Pixel coordinate grounding data =>
BEGIN
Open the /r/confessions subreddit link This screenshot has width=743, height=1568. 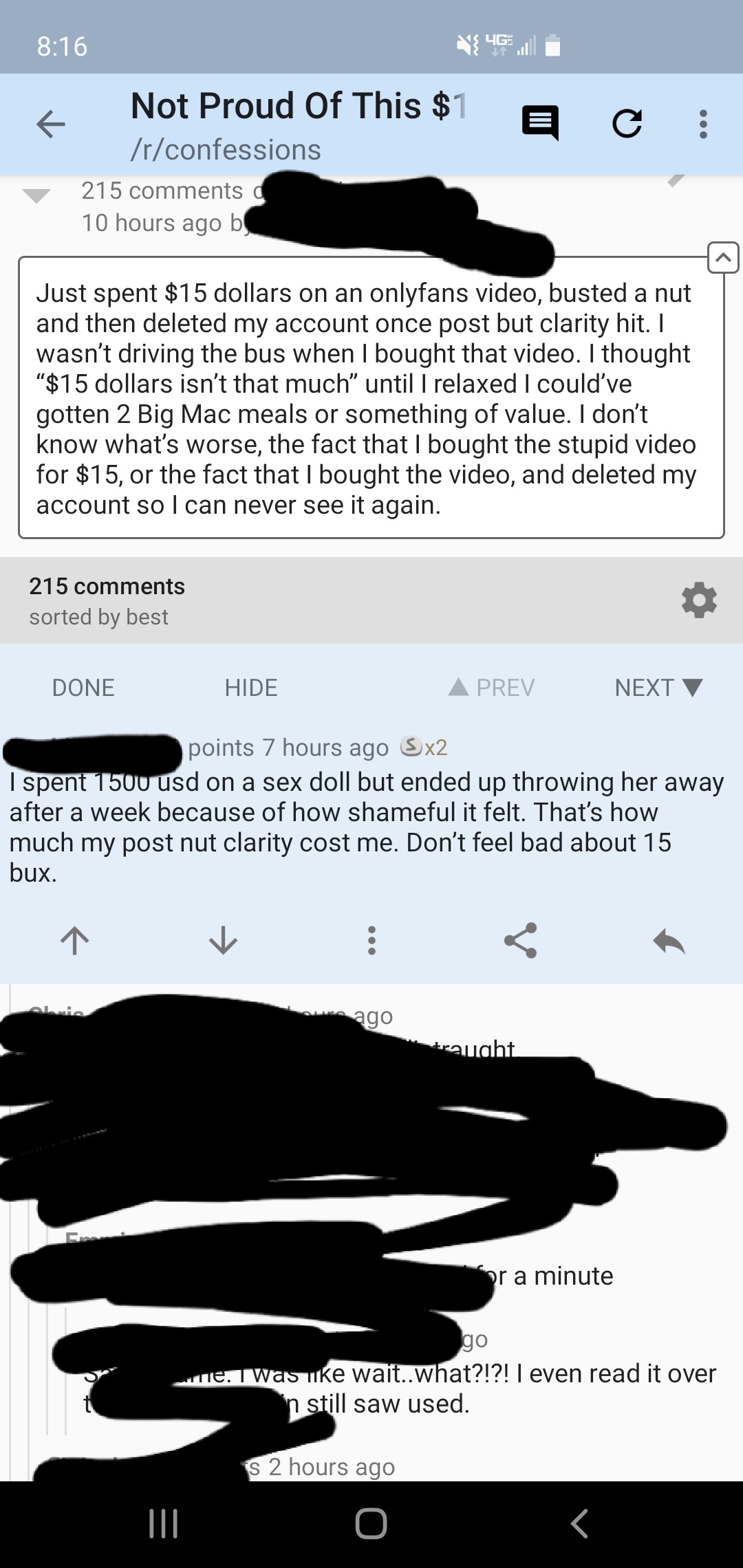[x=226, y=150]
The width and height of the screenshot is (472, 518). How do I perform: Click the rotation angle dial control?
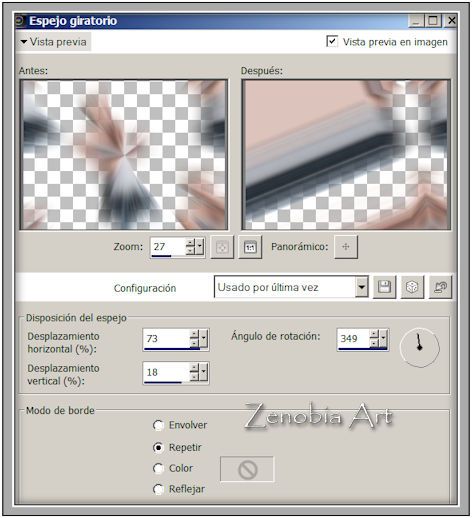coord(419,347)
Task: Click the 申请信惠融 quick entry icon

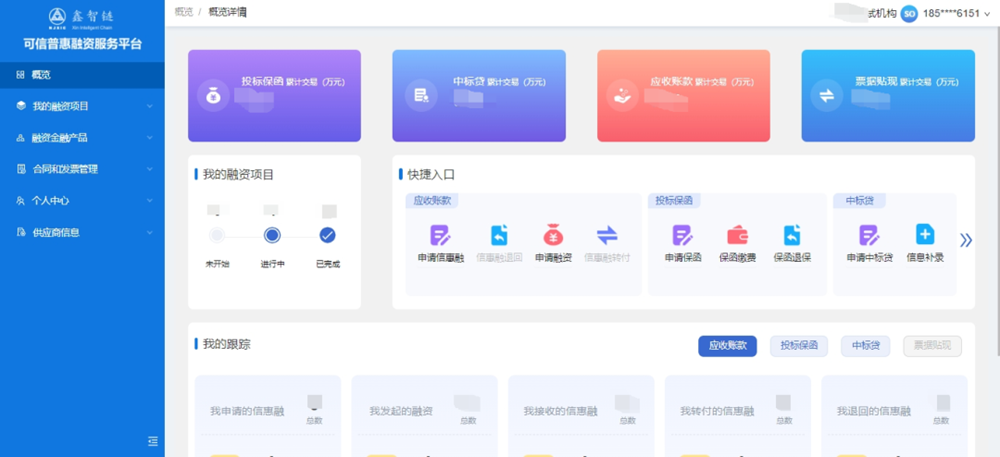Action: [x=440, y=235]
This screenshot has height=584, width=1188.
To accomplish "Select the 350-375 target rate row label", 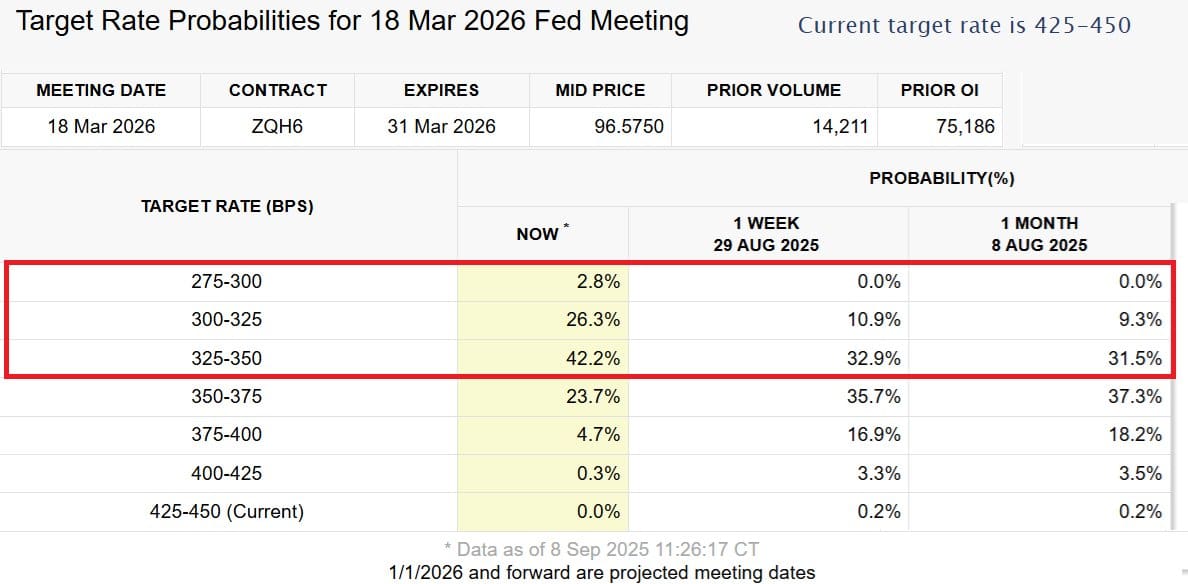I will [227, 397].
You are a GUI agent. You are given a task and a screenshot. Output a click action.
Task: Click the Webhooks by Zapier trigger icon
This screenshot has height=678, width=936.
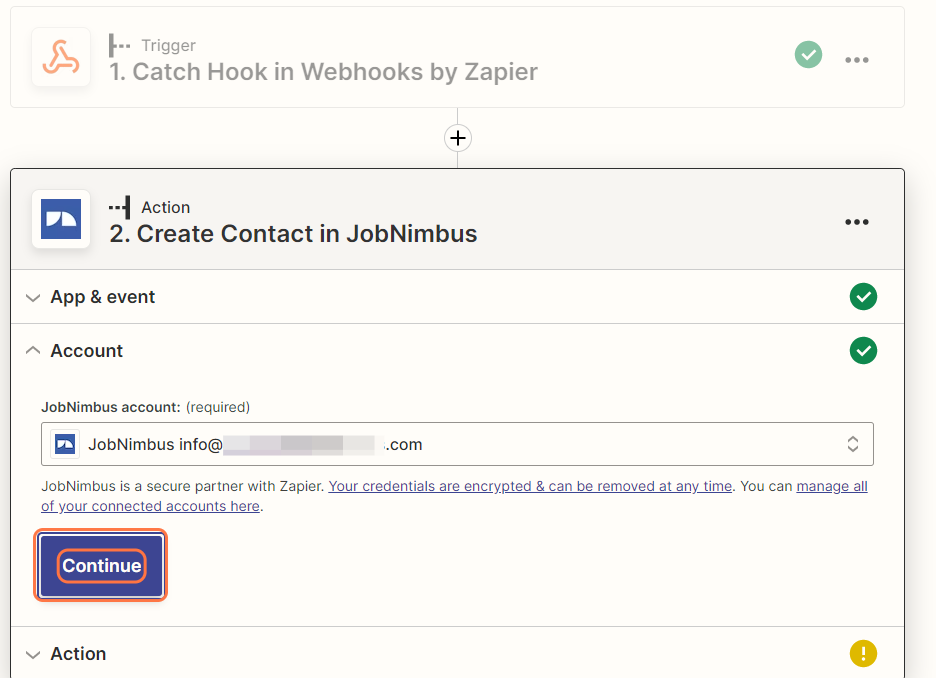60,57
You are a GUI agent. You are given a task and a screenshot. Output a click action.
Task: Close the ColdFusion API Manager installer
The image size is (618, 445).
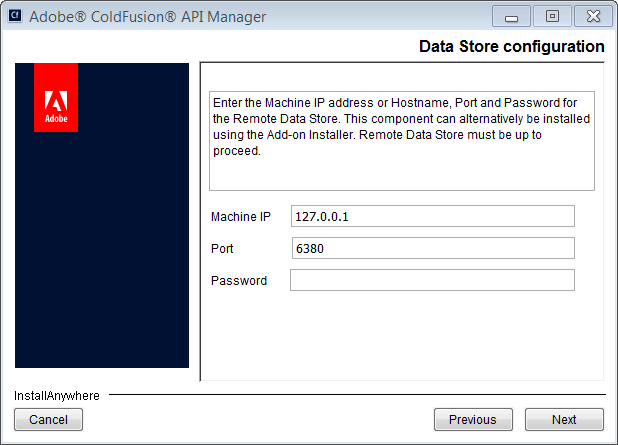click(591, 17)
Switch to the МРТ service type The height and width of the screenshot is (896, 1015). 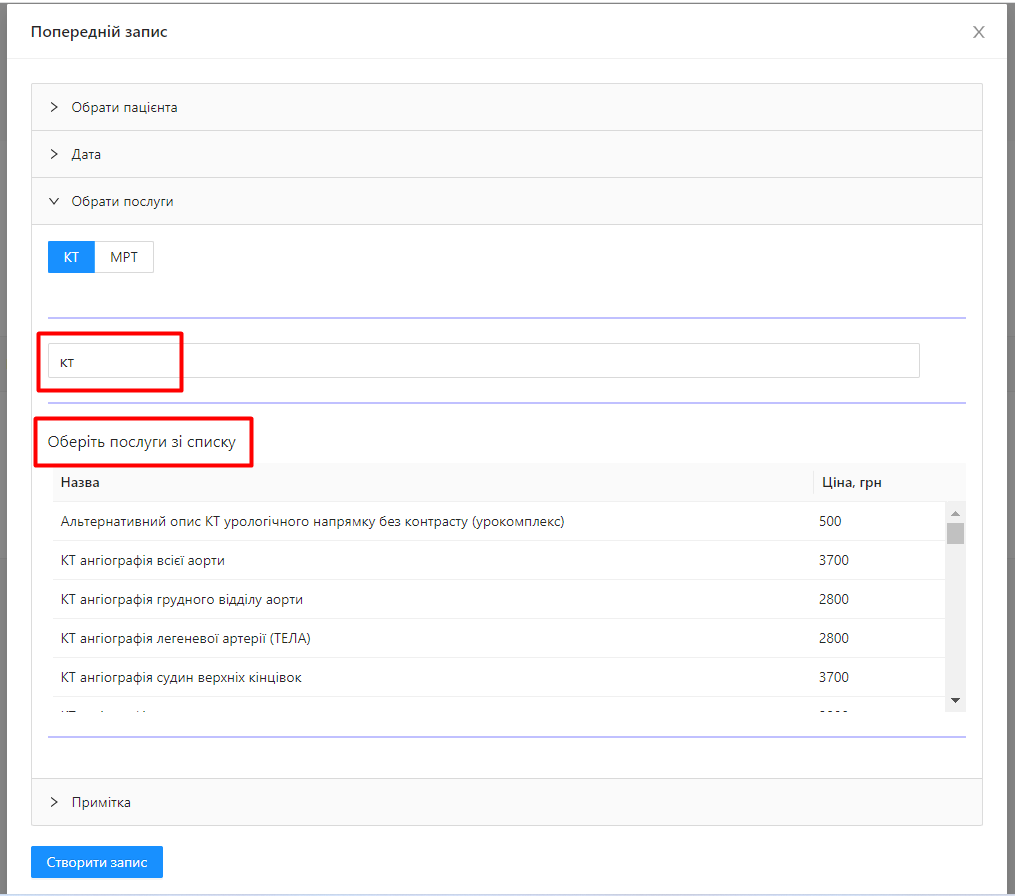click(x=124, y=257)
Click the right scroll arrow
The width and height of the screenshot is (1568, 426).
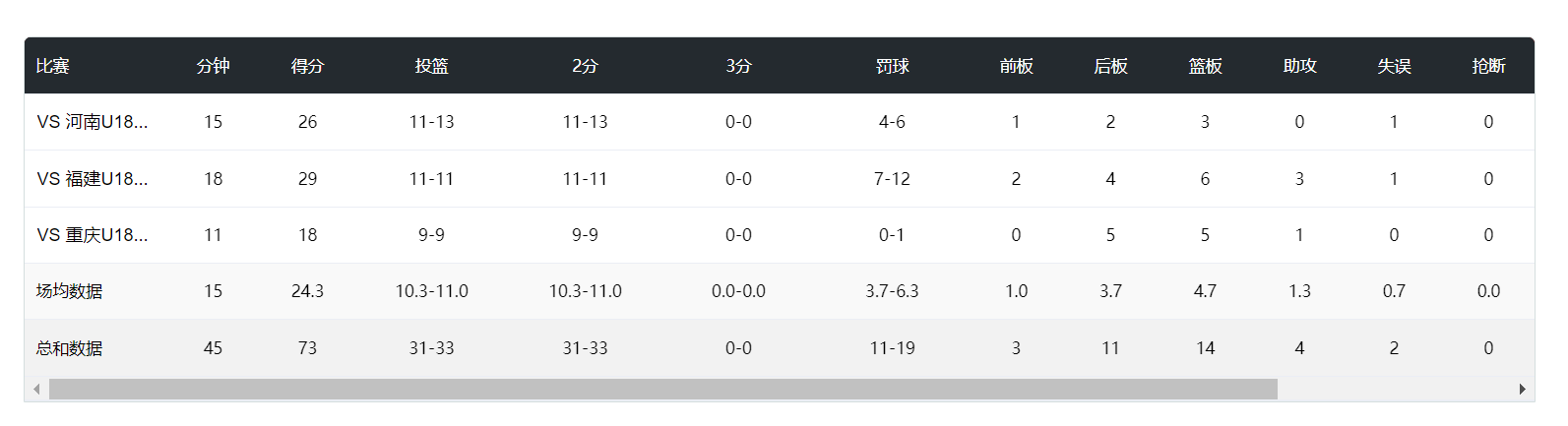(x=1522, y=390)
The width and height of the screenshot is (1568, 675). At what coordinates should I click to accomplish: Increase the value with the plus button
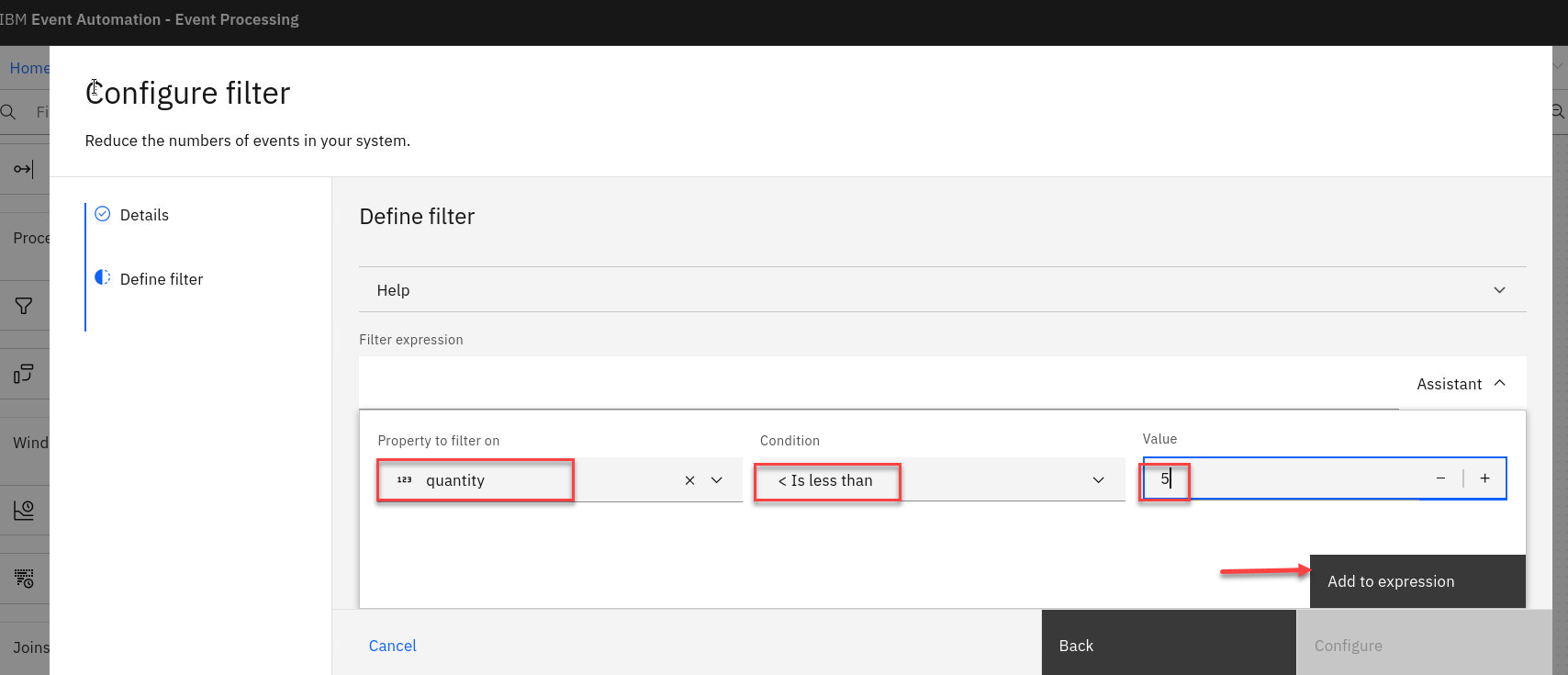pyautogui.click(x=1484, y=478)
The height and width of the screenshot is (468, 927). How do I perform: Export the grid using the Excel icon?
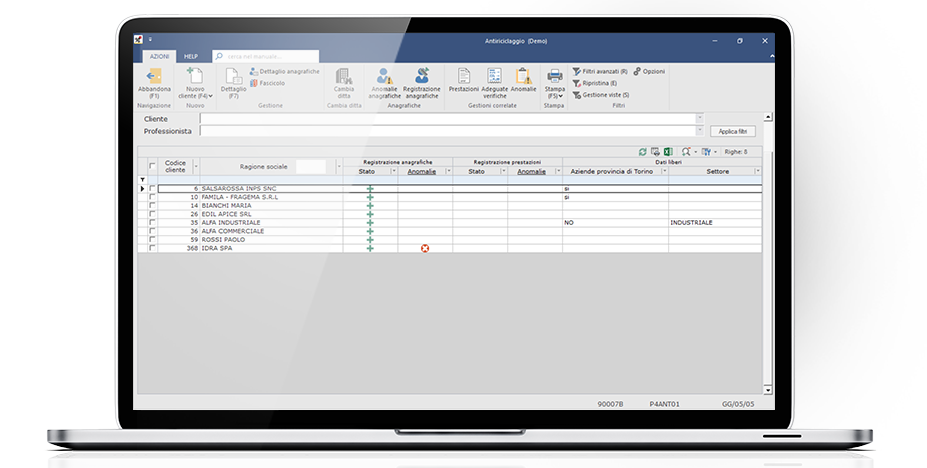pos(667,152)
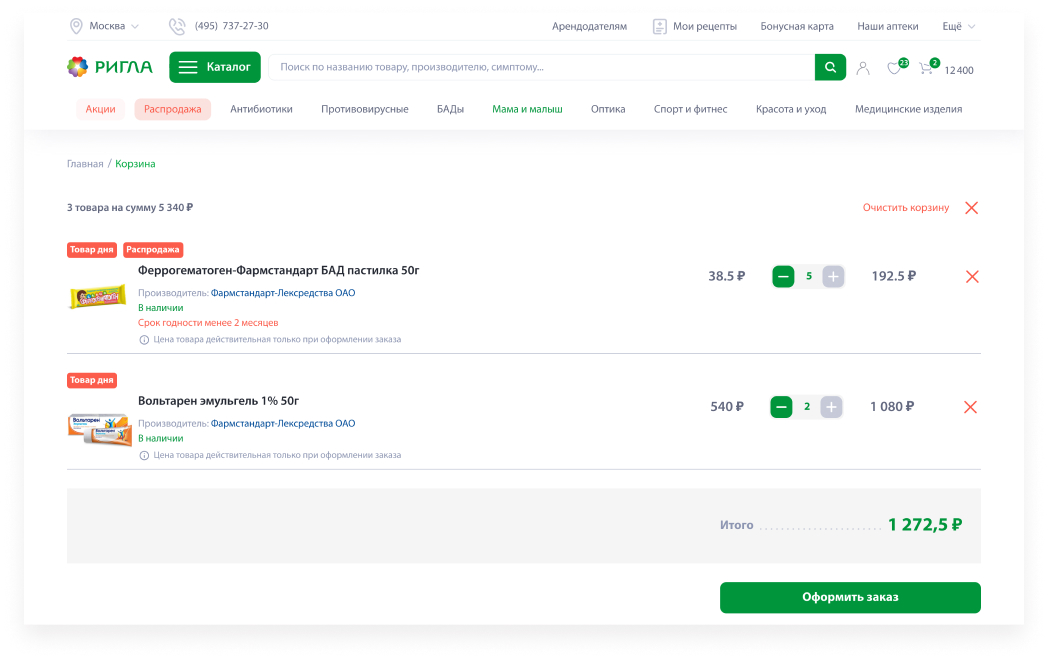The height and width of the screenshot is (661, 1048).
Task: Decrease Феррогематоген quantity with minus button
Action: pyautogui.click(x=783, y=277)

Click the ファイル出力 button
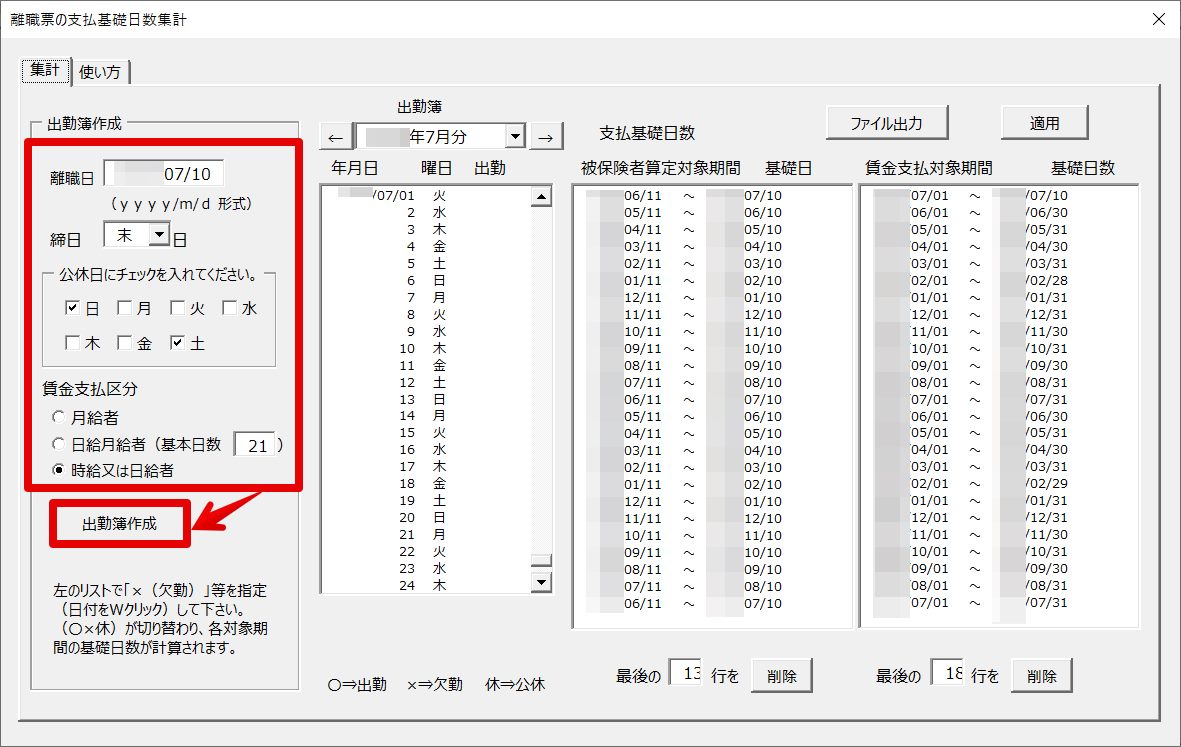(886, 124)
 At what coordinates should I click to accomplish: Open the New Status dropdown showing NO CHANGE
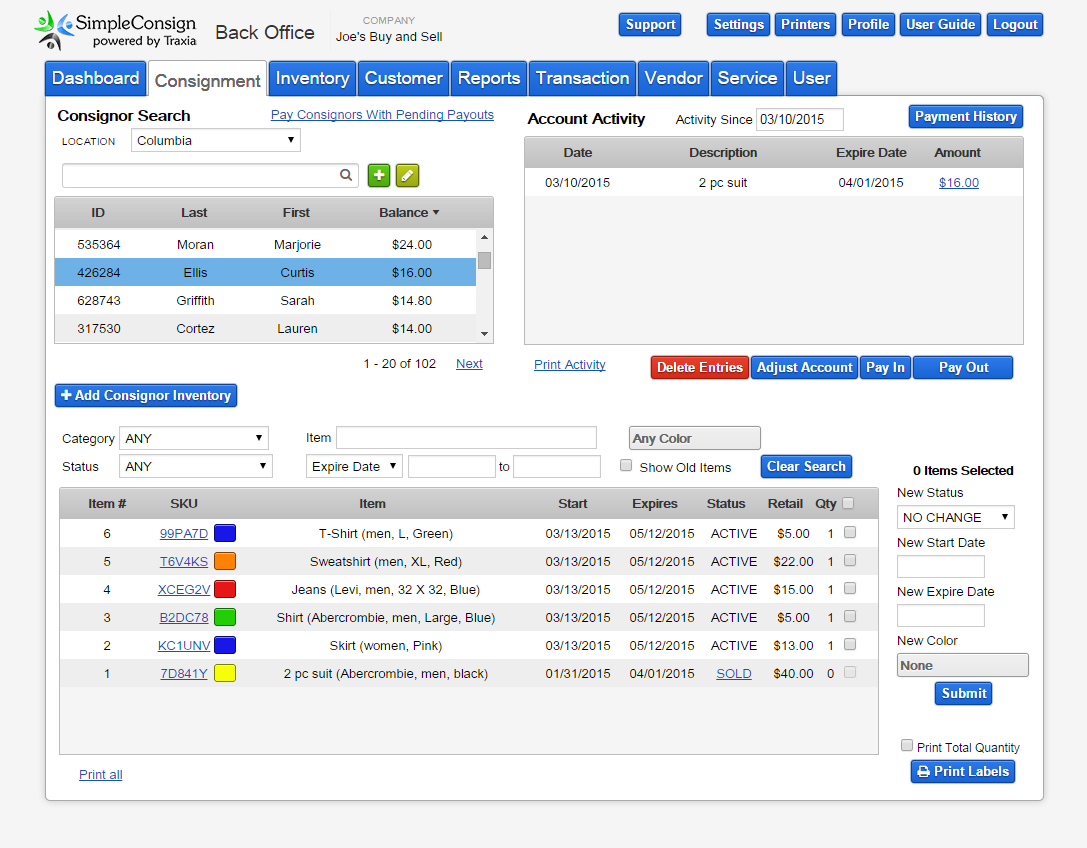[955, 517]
END
TO DO => When you come to the line containing "The width and height of the screenshot is (1568, 426)." in the records above, repeat that line and all lines after it exactly, but not the pictures.

EXERCISE SOLUTION =>
The width and height of the screenshot is (1568, 426).
(x=1522, y=390)
The width and height of the screenshot is (1568, 675). At what coordinates should I click to accomplish: Increase the value with the plus button
pyautogui.click(x=1484, y=478)
The height and width of the screenshot is (468, 927). How do I perform: Export the grid using the Excel icon?
pos(667,152)
The height and width of the screenshot is (661, 1048).
Task: Decrease Феррогематоген quantity with minus button
Action: pyautogui.click(x=783, y=277)

Click the ファイル出力 button
(886, 124)
 At what coordinates should I click to accomplish: Open the New Status dropdown showing NO CHANGE
[955, 517]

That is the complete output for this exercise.